Dietary n-3 polyunsaturated fatty acids (n-3 PUFAs) have well-documented protective effects against obesity-induced insulin resistance and hepatic steatosis. Here, we investigated the effects of endogenous n-3 PUFAs on diet-induced fatty liver disease using fat-1 transgenic mice (fat-1) capable of converting n-6 to n-3 PUFAs. Wild-type (WT) and fat-1 mice were maintained on a high-fat diet (HFD) for 5months. HFD-induced weight gain and fatty liver were more prominent in WT mice than fat-1 mice. Histological analysis indicated that WT mice fed the HFD developed moderate-to-severe macrovesicular steatosis, whereas fat-1 mice developed very mild steatosis. In addition, HFD-induced hepatocyte ballooning and fibrosis were ameliorated in fat-1 mice.
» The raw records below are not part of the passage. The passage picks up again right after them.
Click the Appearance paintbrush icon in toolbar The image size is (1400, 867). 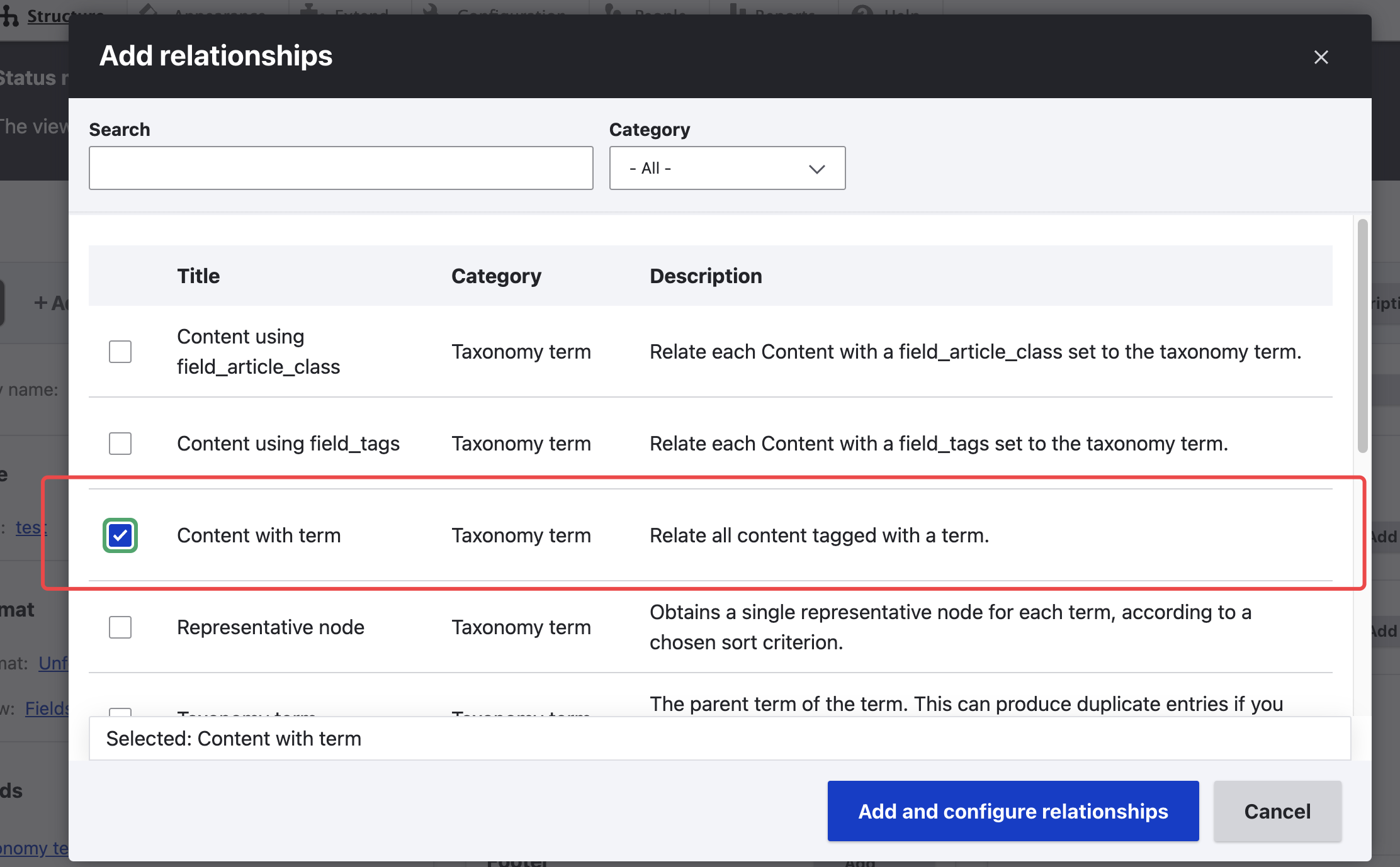pos(149,9)
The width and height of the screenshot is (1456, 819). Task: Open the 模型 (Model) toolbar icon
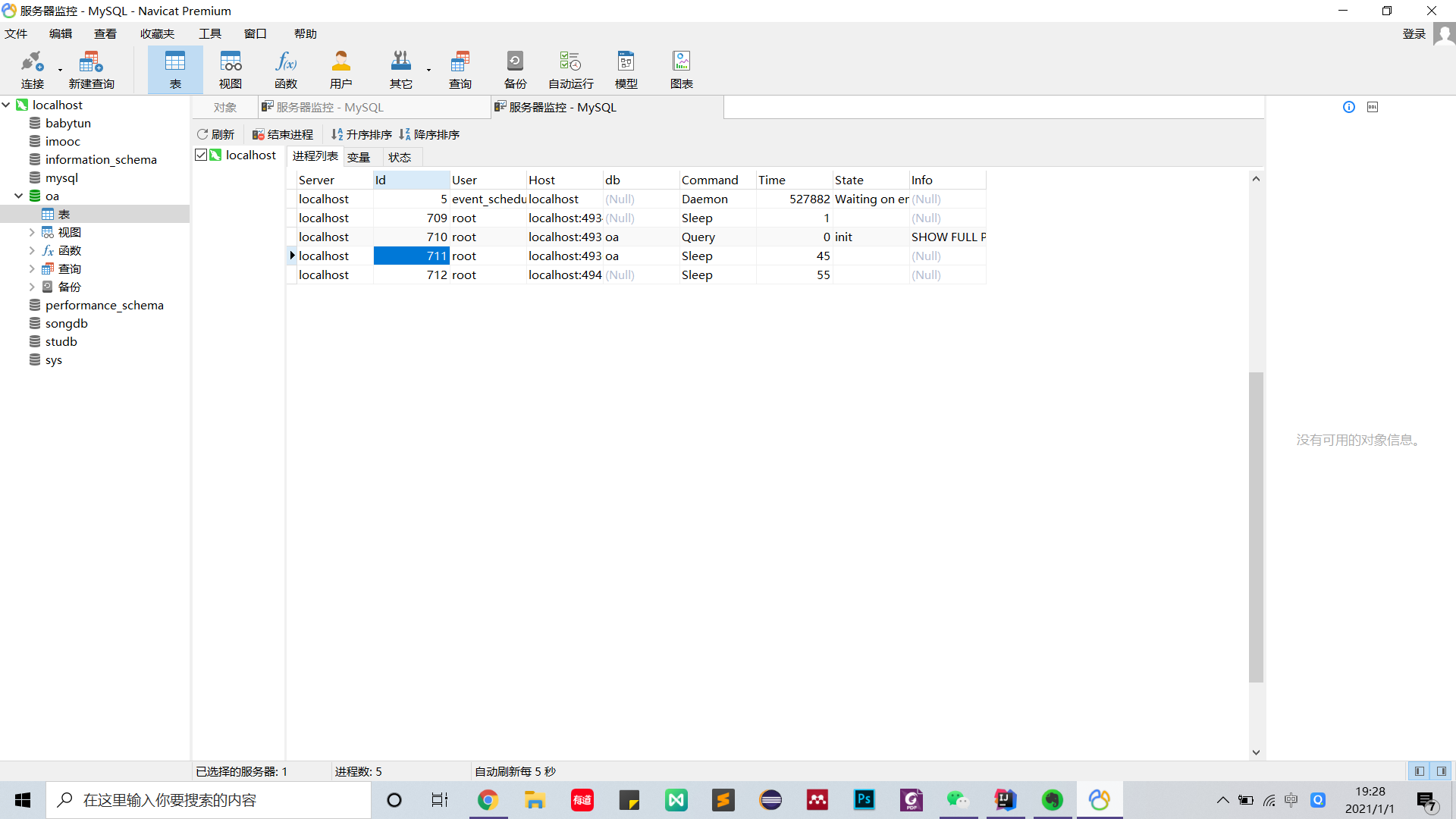[626, 69]
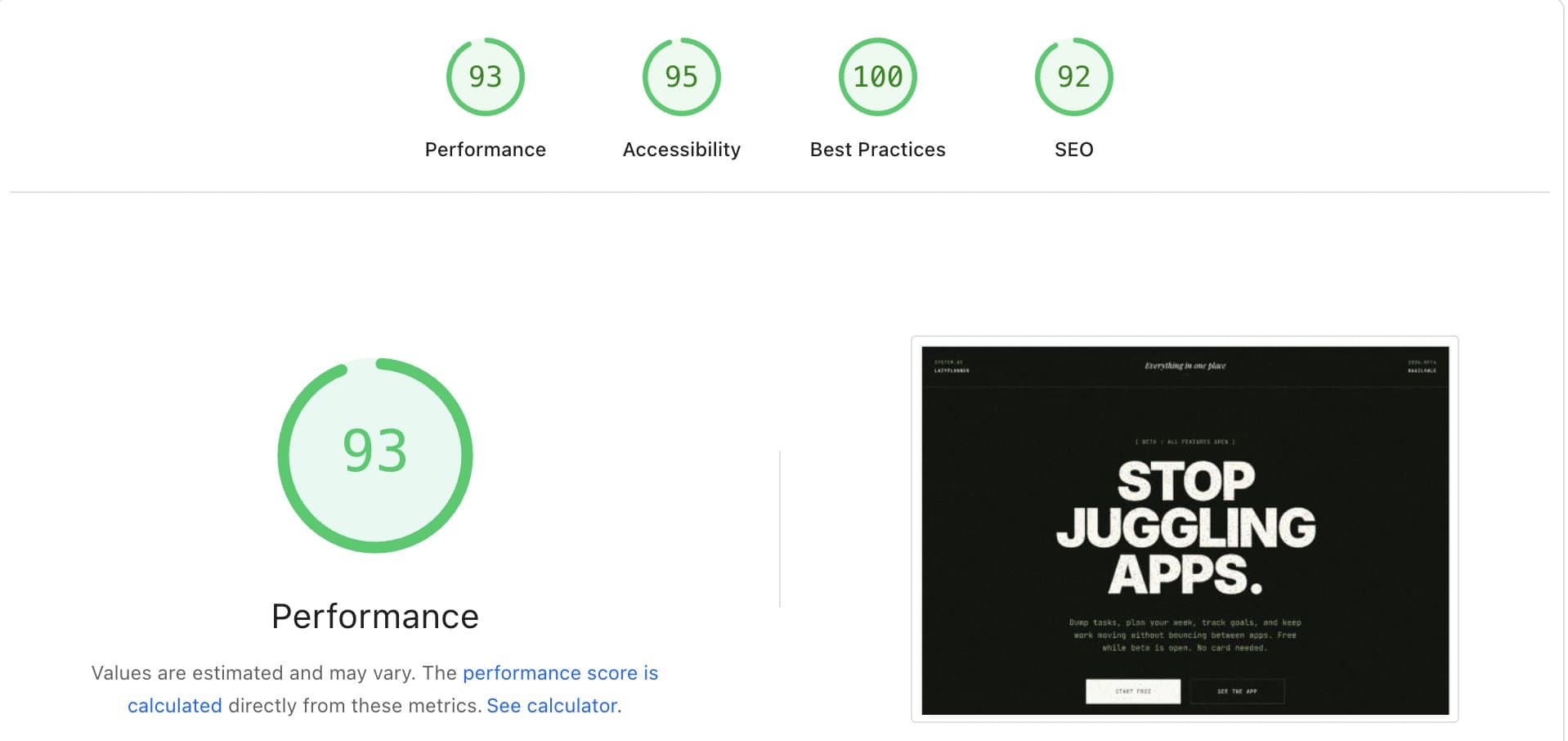Image resolution: width=1568 pixels, height=741 pixels.
Task: Click the START FREE button in the preview
Action: (x=1132, y=691)
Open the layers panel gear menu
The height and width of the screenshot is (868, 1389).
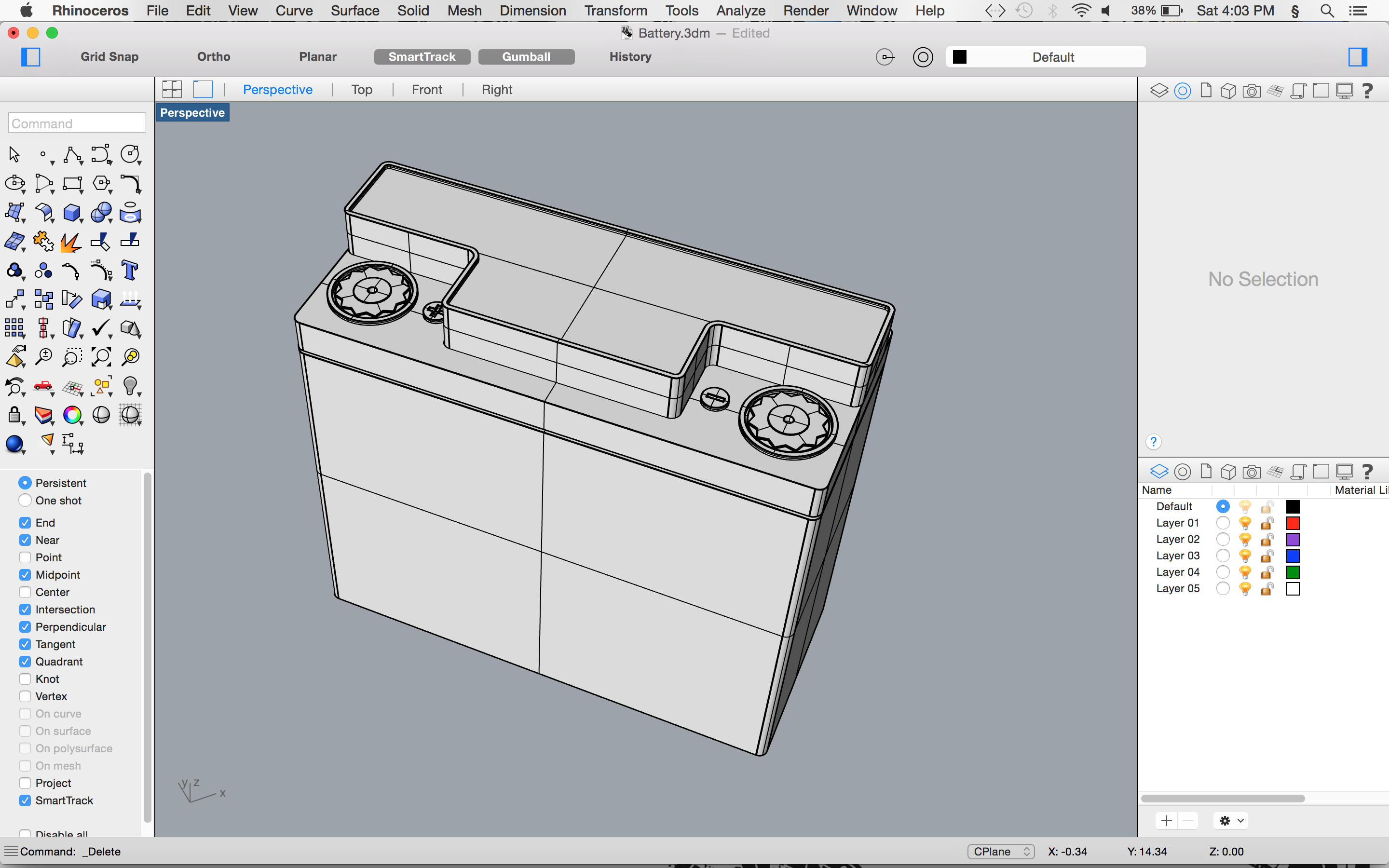coord(1231,821)
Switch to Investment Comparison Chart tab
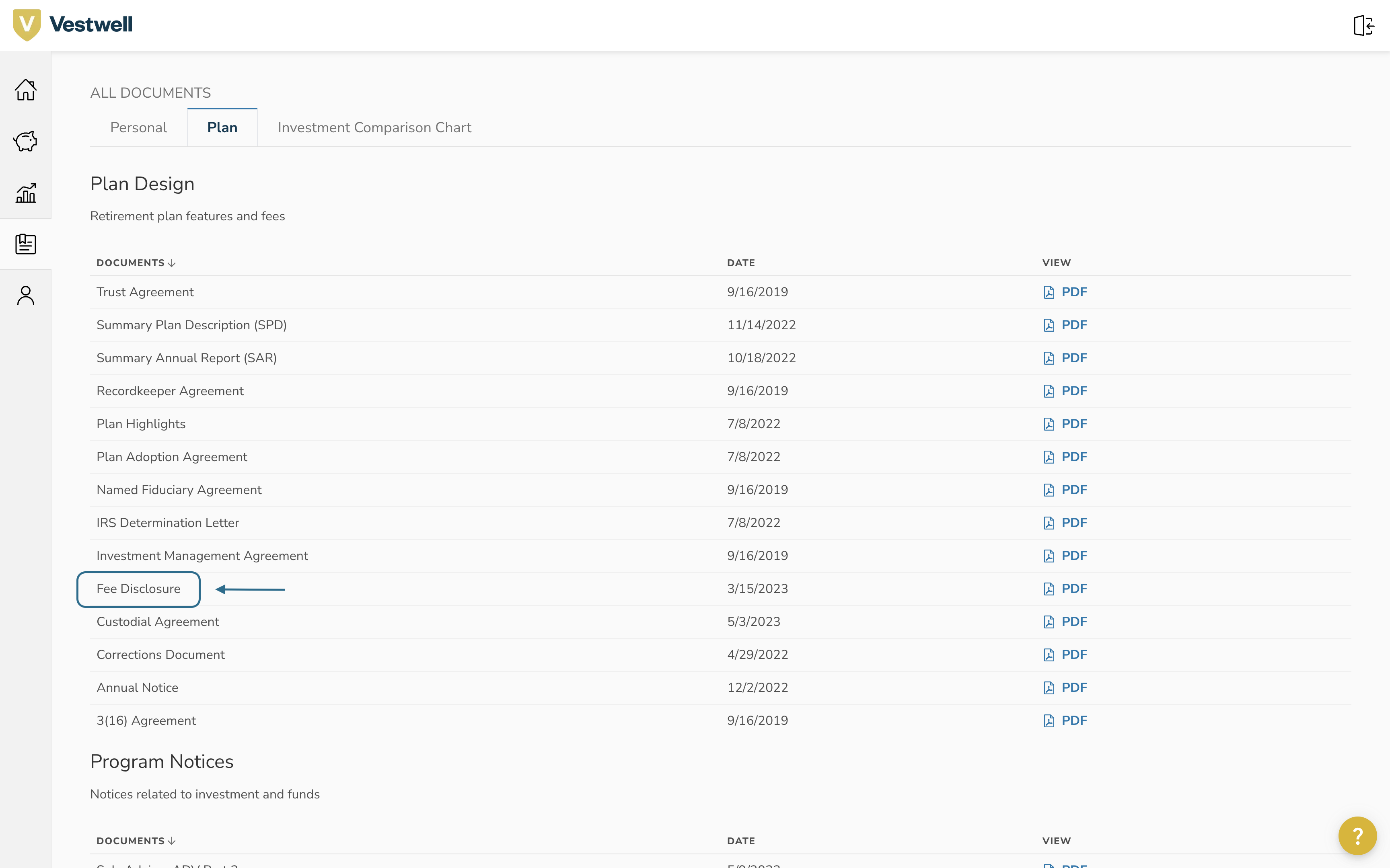Screen dimensions: 1390x868 pyautogui.click(x=374, y=127)
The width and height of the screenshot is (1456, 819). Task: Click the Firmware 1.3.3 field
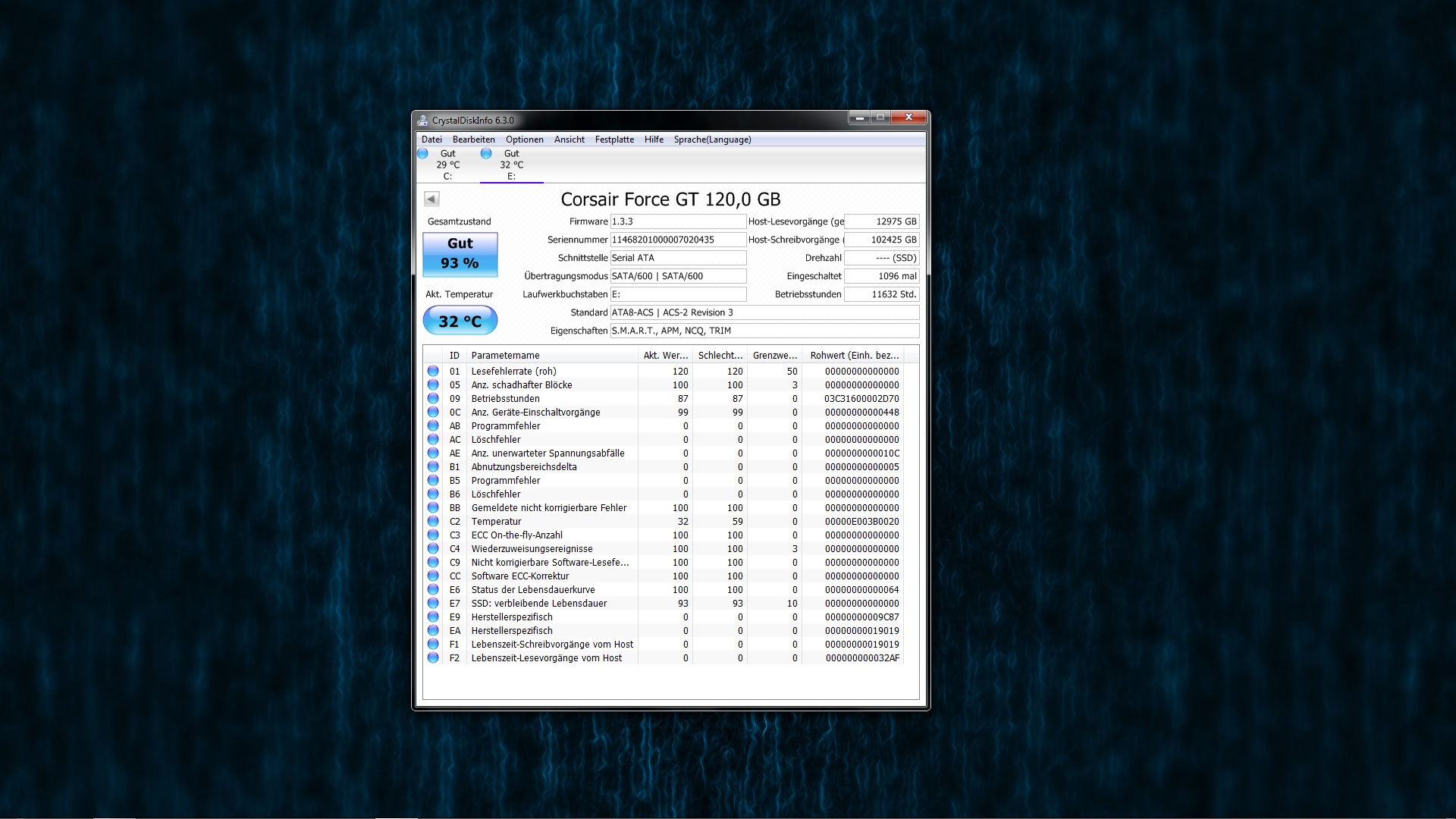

Serum alanine transaminase (ALT) and aspartate transaminase (AST) levels were within the respective normal ranges in HFD-fed fat-1 mice, whereas both were significantly elevated in HFD-fed WT mice. The fat-1 mice showed significantly decreased serum lipid levels, including triglycerides, total cholesterol (TC), HDL-C, and LDL-C, compared to WT mice regardless of diet. Specifically, the increases in very low-density lipoprotein cholesterol (VLDL-C) and chylomicrons detected in HFD-fed WT mice were completely blunted in HFD-fed fat-1 mice. Gene expression analysis showed that hepatic Cyp7a1 mRNA and protein expression levels were markedly increased in HFD-fed fat-1 mice. In addition, genes involved in cholesterol uptake (Ldlr) and bile acid excretion (Abcg5 and Abcg8) were increased in the livers of fat-1 mice. These data suggest that n-3 PUFAs ameliorate diet-induced hyperlipidemia and fatty liver through induction of CYP7A1 expression and activation of cholesterol catabolism to bile acid.